Nach der Polen-Rundfahrt folgt eine Rennpause

Geschke: Bergtrikot als Belohnung für ein offensives Rennen

Foto zu dem Text "Geschke: Bergtrikot als Belohnung für ein offensives Rennen"
Simon Geschke (CCC) im Bergtrikot der Polen-Rundfahrt | Foto: Cor Vos

10.08.2019  |  (rsn) - Simon Geschke (CCC) hat bei der 76. Tour de Pologne quasi nebenbei das Bergtrikot erobert. Der 33-jährige Freiburger sammelte auf der abschließenden 7. Etappe an allen fünf Bergwertungen Punkte und fuhr so noch den Polen Tomas Marczynski (Lotto Soudal) aus dem magentafarbenen Trikot.
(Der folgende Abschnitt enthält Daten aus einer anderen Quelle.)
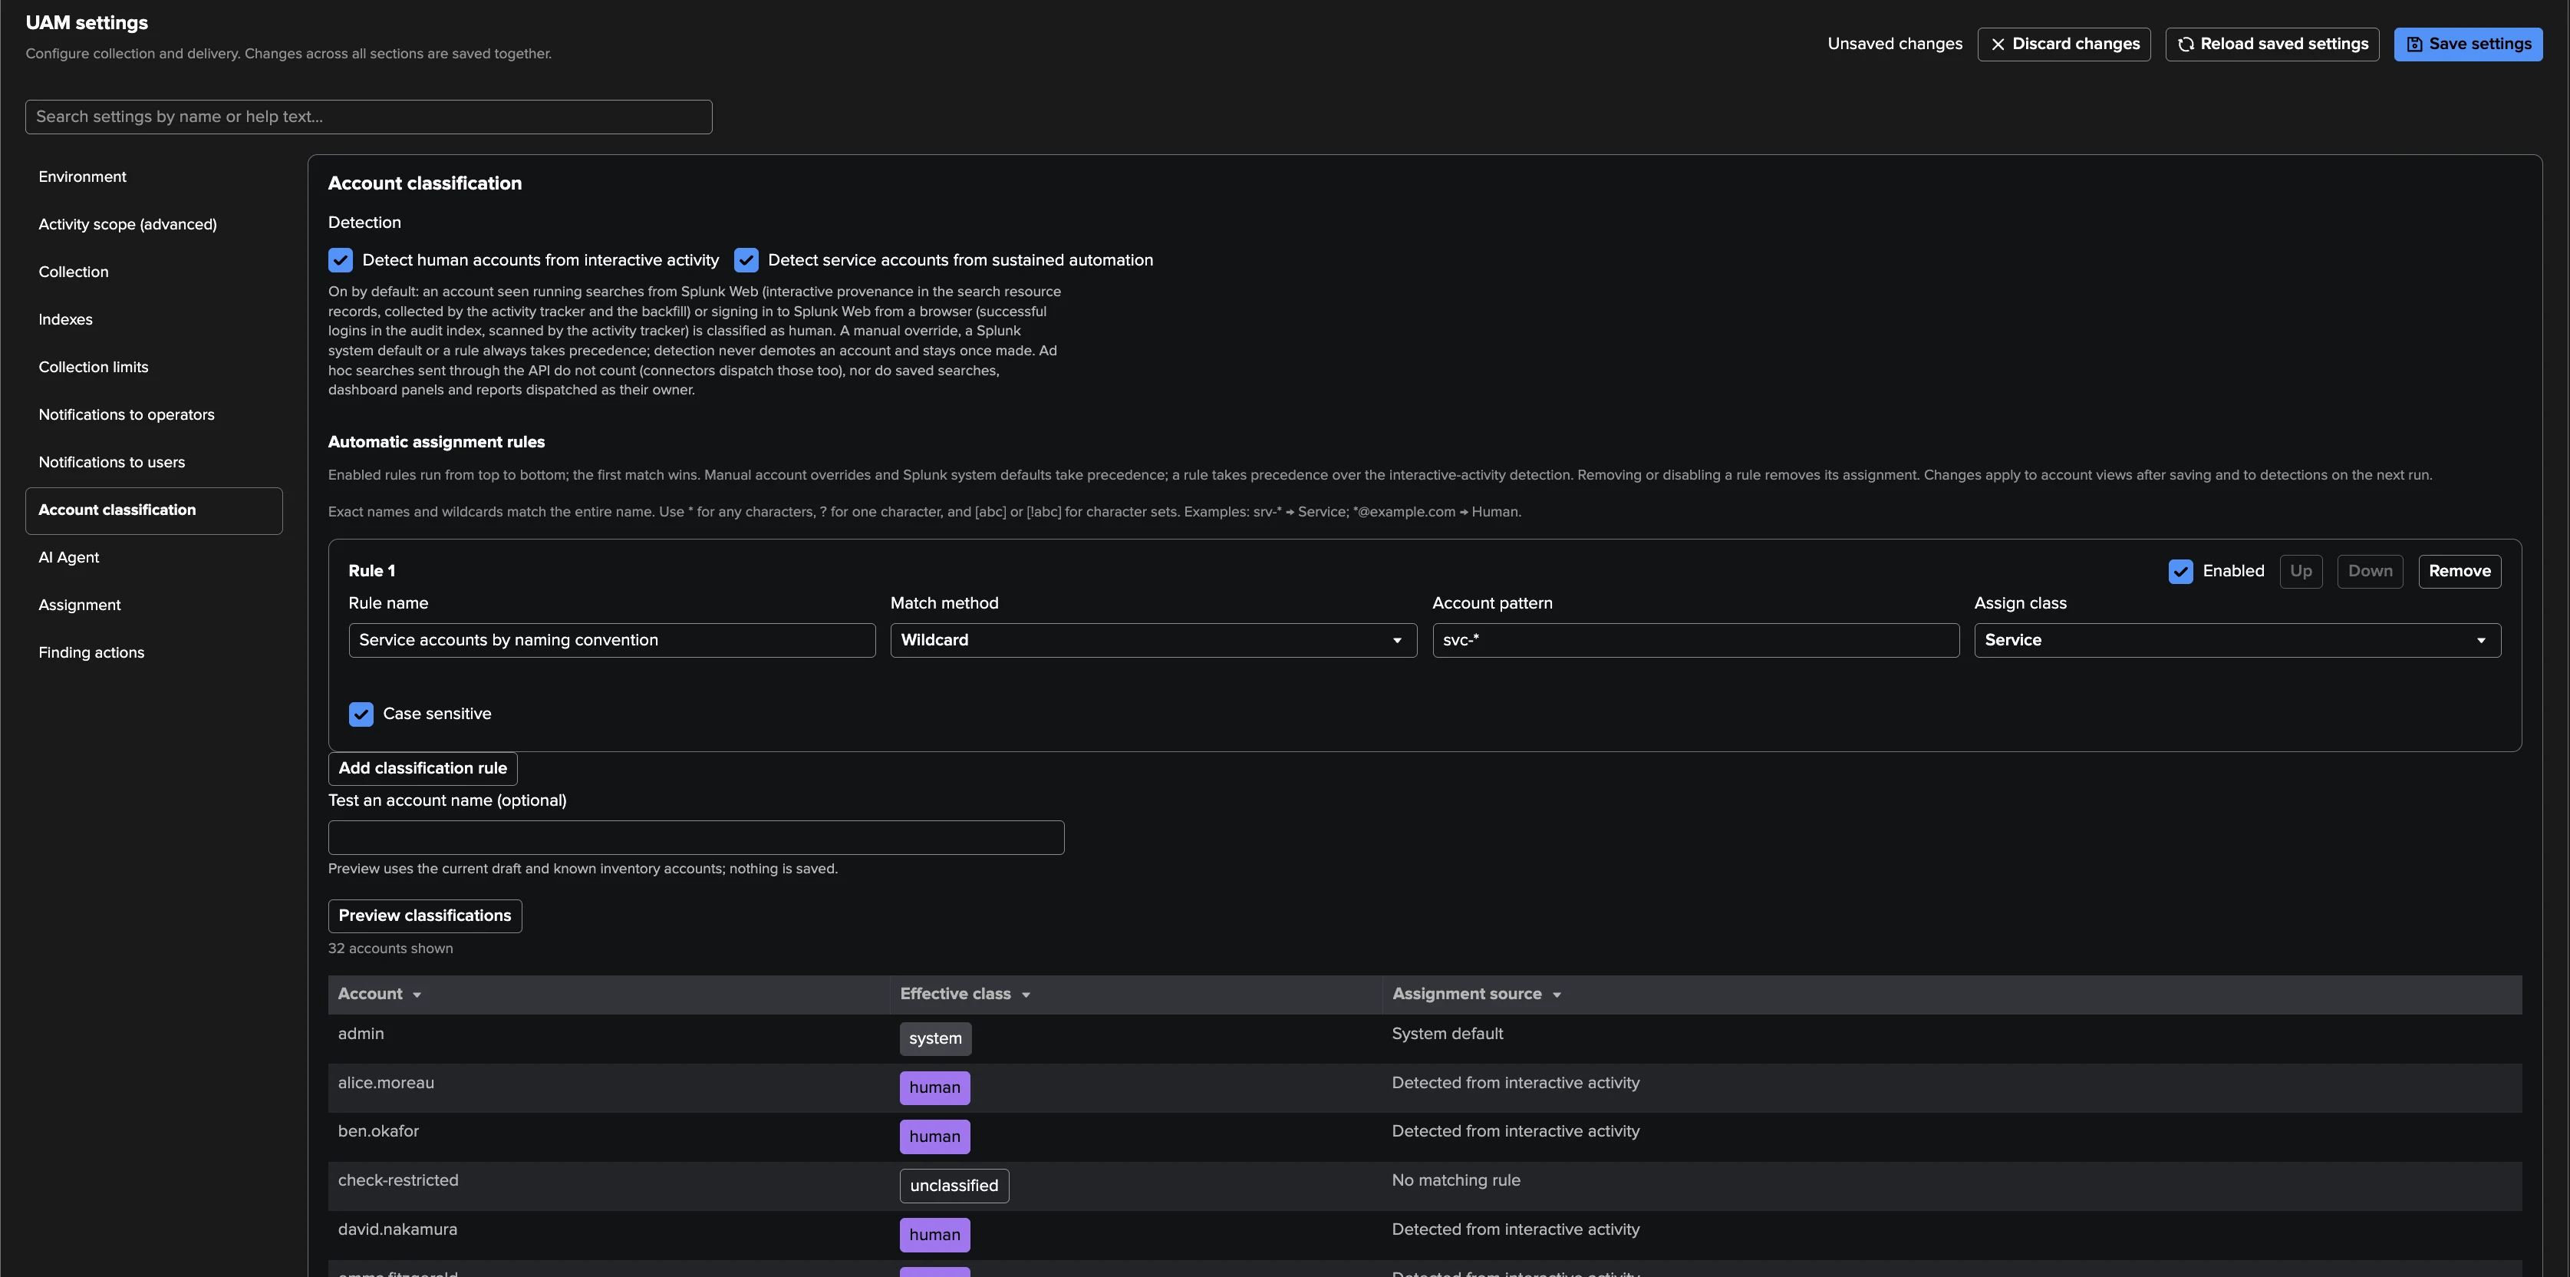
Task: Click Add classification rule button
Action: point(423,769)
Letztlich gaben die fünf Zähler, die Geschke als Dritter am letzten Bergpreis des Tages gutgeschrieben bekam, den Ausschlag - zu diesem Zeitpunkt war Marczynski, der zuvor die zweite und dritte Bergwertung gewonnen hatte, bereits nicht mehr in der einst 14 Fahrer starken Ausreißergruppe dabei.
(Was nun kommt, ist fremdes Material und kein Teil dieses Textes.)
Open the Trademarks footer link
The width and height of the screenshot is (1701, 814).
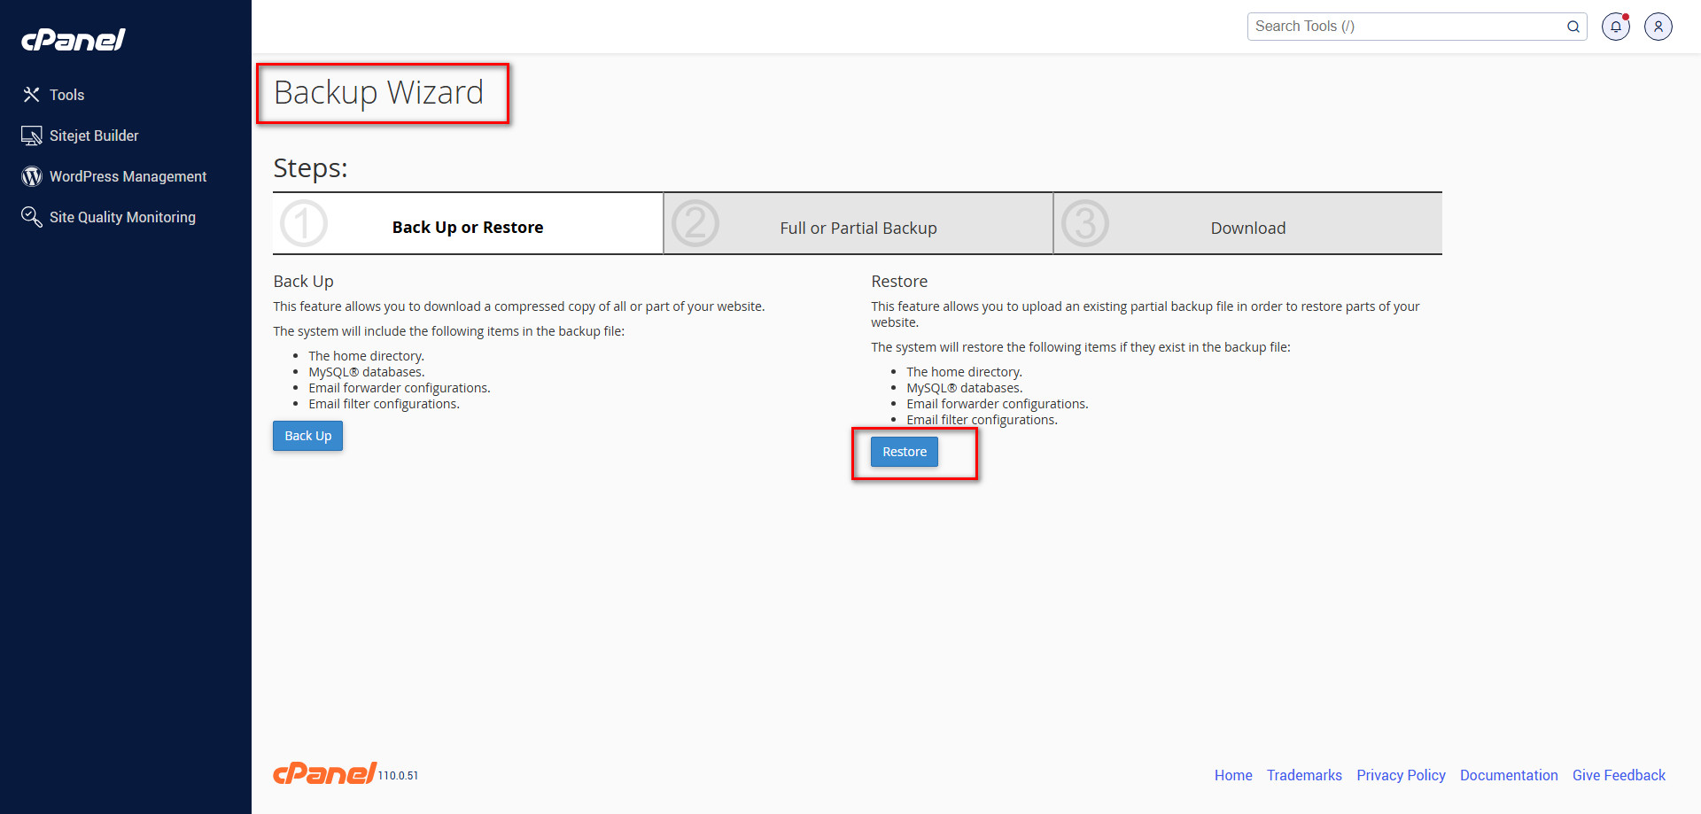pyautogui.click(x=1303, y=775)
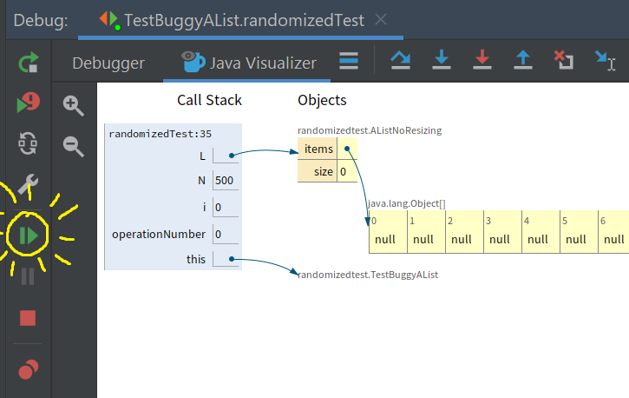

Dabei hatte CCC am letzten Tag des Heimspiels ein anderes Ziel verfolgt, wie Geschke nach dem Rennen erklärte. "Wir hatten geplant, auf Etappensieg zu fahren und eventuell auf die Top Ten der Gesamtwertung, aber nicht auf das Bergtrikot. Und die beste Möglichkeit, das zu erreichen, war, in die Fluchtgruppe zu gehen. Ich freue mich, dass mir das zusammen mit Serge Pauwels gelungen ist.“

Da die Ausreißer vom aufmerksamen Feld an der kurzen Leine gehalten wurden, standen die Aussichten zwar nicht allzu günstig. Allerdings nutzte Matej Mohoric (Bahrain - Merida) seine Chance, als er schon knapp 60 Kilometer vor dem Ziel seine Begleiter stehen ließ und als Solist an der Bergankunft in Bukowina Tatrzanska ankam. Auch Geschke konnte dem Slowenen nicht folgen, wurde von der Favoritengruppe noch eingeholt und belegte letztlich 2:15 Minuten hinter Mohoric einen guten zwölften Platz.
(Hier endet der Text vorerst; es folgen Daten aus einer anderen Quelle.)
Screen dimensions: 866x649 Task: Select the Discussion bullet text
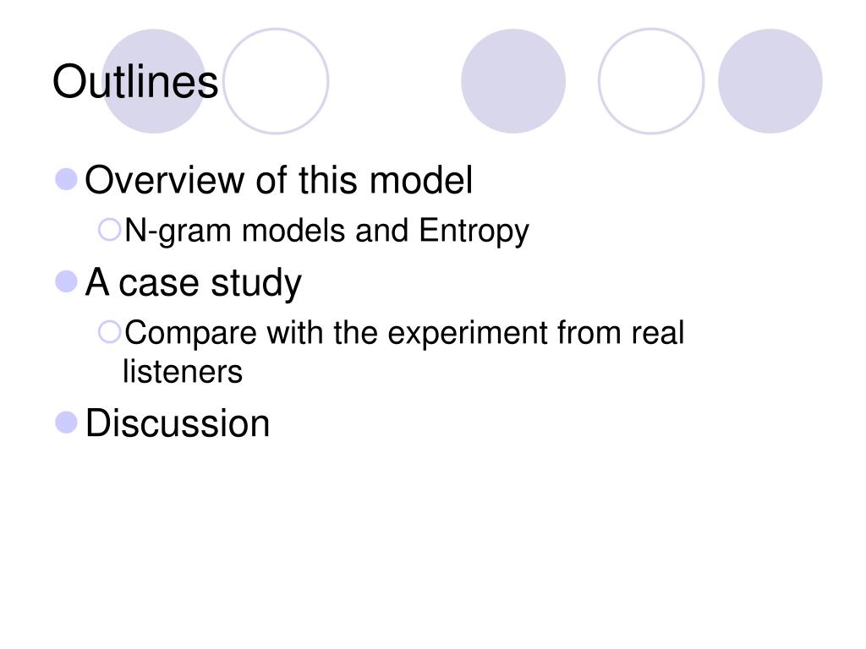pyautogui.click(x=178, y=423)
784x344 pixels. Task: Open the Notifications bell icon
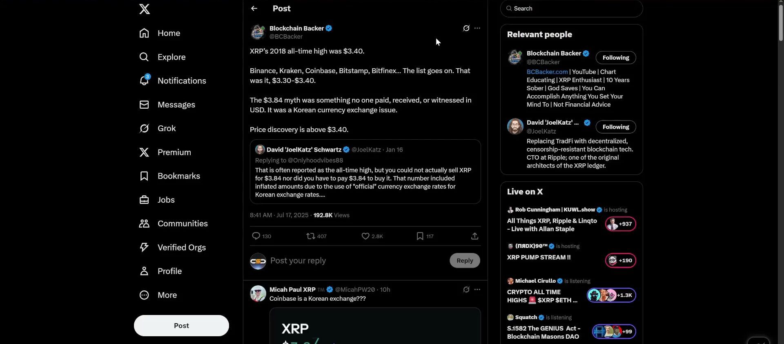[144, 80]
"Wir sind hierher gekommen, um eine Etappe zu gewinnen, aber auf diesem Niveau ist das nicht einfach. Stattdessen haben wir das Bergtrikot, das ist auch eine schöne Belohnung für ein offensives Rennen. Wir haben versucht, so aggressiv wie möglich zu fahren“, fasste er die einwöchige Rundfahrt zusammen, an deren letzten beiden Tagen er sämtliche 60 Punkte sammelte, die den Gewinn der Bergwertung sicherstellten. “Ich habe ja nur eine Bergwertung gewonnen, aber an den anderen überall Punkte gesammelt“, berichtete er und fügte an: “Es reichte schließlich, aber als ich die Ziellinie überquerte, wusste ich das noch nicht.“

Auf Twitter machte der Tour-Etappensieger von 2015 dann aber deutlich, dass die sportlichen Aspekte durch den Tod des jungen Belgiers Bjorg Lambrecht (Lotto Soudal), der sich bei einem Sturz auf der 3. Etappe tödliche innere Verletzungen zugezogen hatte, in den Hintergrund rückten. “Berg- und Talfahrt hier in Polen. Immer noch ein unwirkliches Gefühl, dass wir für immer keinen Kollegen aus dem Feld verloren haben“, schrieb Geschke, der nach einem kräftezehrenden Sommer bei der Tour de France und der Polen-Rundfahrt nun eine geplante Pause einlegen wird. Am Sonntag wird Geschke aber noch in Bad Homburg an der Seite von John Degenkolb, Nils Politt, Nikias Arndt und Lennard Kämna das Kurparkrennen bestreiten.